Exercise goal: Please repeat, exactly and with nothing extra, the line containing "You are a GUI" and every line after it up to the end of the material.

[Available data — start]

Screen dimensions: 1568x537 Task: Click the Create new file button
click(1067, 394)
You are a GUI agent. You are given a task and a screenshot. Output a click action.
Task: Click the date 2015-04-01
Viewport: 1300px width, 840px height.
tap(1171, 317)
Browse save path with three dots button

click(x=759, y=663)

[Available data — finish]

Task output:
You are a GUI agent. You are given a task and a screenshot. Output a click action.
Task: Click the date 2015-04-01
Viewport: 1300px width, 840px height.
tap(1171, 317)
Browse save path with three dots button

click(x=759, y=663)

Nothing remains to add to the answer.